Je vous filme Sarajevo

 

 

Jean-Gabriel Périot rencontre des réalisateurs bosniaques trente ans après le siège de la ville et leur demande de commenter leurs images

Retrouver le documentariste Jean-Gabriel Périot dans un film d’archives ne surprend guère. Son adaptation de Retour à Reims, récit autobiographique de Didier Eribon, contient son lot d’images d’émissions télévisées sur la classe ouvrière dans les années 1950. Dès Une jeunesse allemande, son premier long métrage en 2015, la question du réemploi de l’archive et du commentaire posé sur celle-ci s’inscrit dans son cinéma. Le renouvellement de son utilisation dans Se souvenir d’une ville étonne davantage. Les images du passé ne sont présentes que dans les trente premières minutes. Elles appartiennent à des cinéastes bosniaques présents durant le siège de Sarajevo par les Serbes entre le 5 avril 1992 et le 29 février 1996.

 

Telle quelles, des traces visuelles et sonores de la guerre

La confiance accordée à ces fragments de la guerre passe par une absence de voix of. Le cinéaste expose ces traces visuelles et sonores d’il y a trois décennies telles quelles. Quelques-unes sont plus insoutenables que d’autres, comme un plan-séquence dans un bus attaqué, le sang ruisselant entre les sièges. La mort ponctue le montage, avec ces corps allongés en pleine rue, la cervelle parfois explosée. Nombreuses sont aussi les scènes de combats reconstitués dans la ville ou sur la colline alentour. Mais dans toute cette violence extérieure se glissent des décors inattendus : une salle des fêtes et un cinéma clandestin sont finalement remplis de personnes prêtes à s’amuser et à vivre.

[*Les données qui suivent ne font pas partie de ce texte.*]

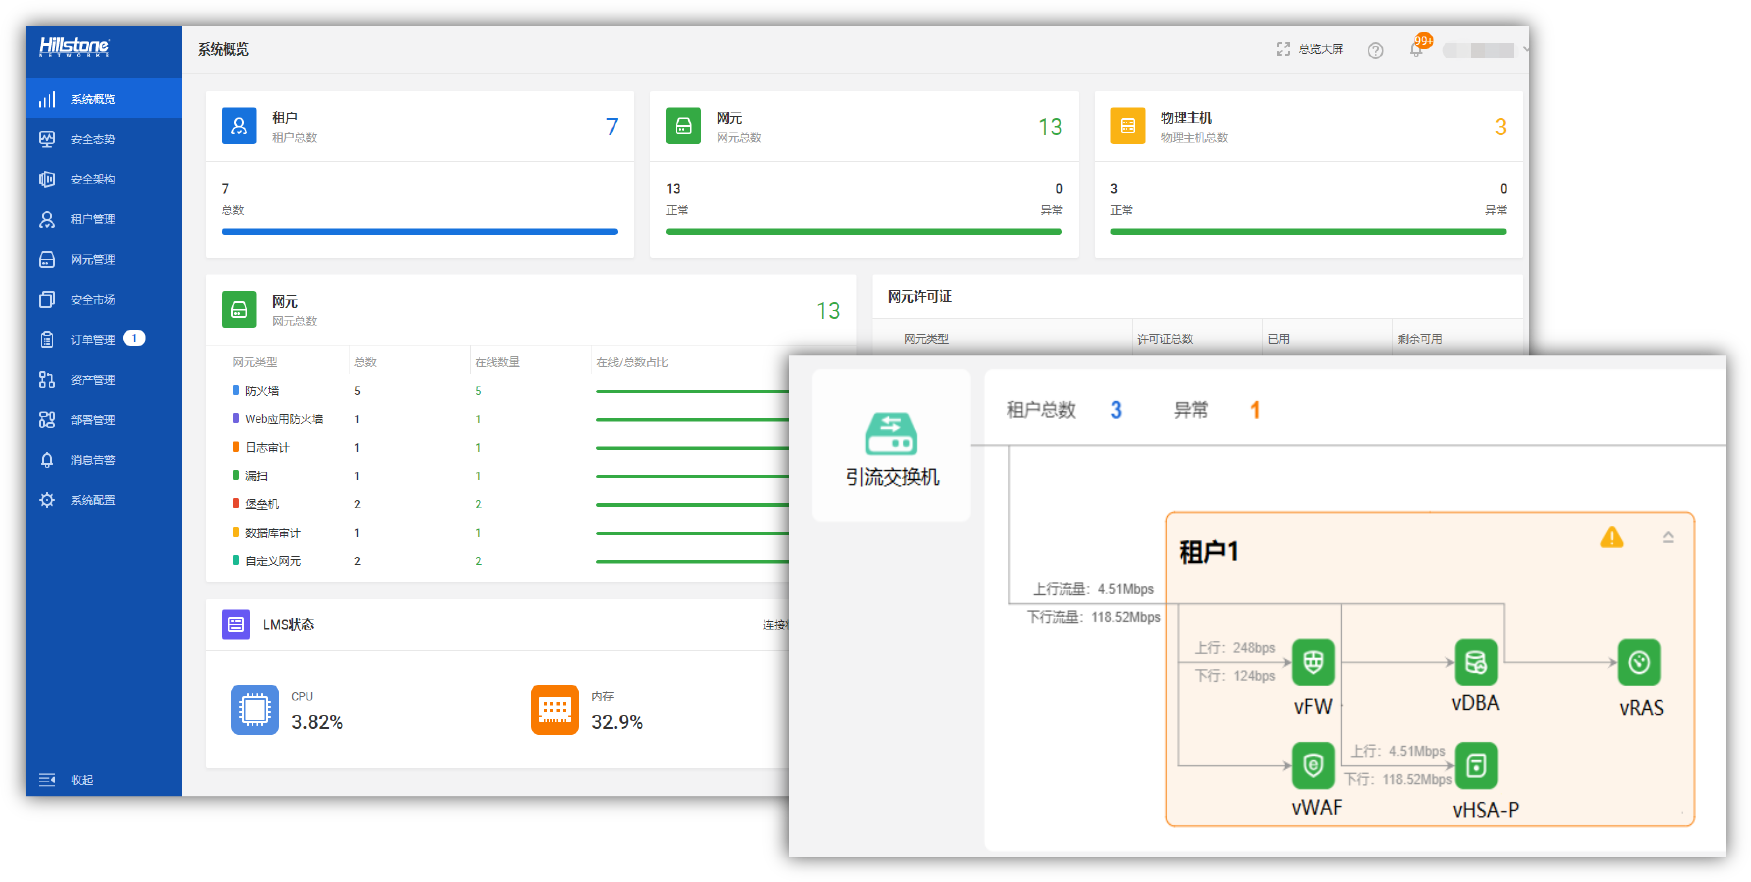This screenshot has height=882, width=1751.
Task: Go to 租户管理 in the sidebar
Action: 92,219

Vient ensuite le cœur du long métrage, à savoir la rencontre entre Jean-Gabriel Périot et les témoins filmeurs de ce conflit. Le réalisateur les place dans les lieux dans lesquels ils ont tourné. Certains de ces endroits semblent n’avoir jamais connu l’horreur, quand d’autres en portent les stigmates, tel un parking détruit et désormais tagué. Les metteurs en scène bosniaques sont surtout mis face à leurs vidéos. « Ces films provoquent encore en moi une émotion intense et réveillent des souvenirs que j’avais occultés », confie l’un d’entre eux. Un confrère a quant à lui effacé une partie de ses enregistrements, mais les réminiscences de ce qu’il a vu lui reviennent fréquemment à l’esprit. Ce documentaire au dispositif simple, souvent apparent puisque Jean-Gabriel Périot se filme en train de filmer, sert d’introspection de la mémoire dans une démarche salutaire d’égal à égal.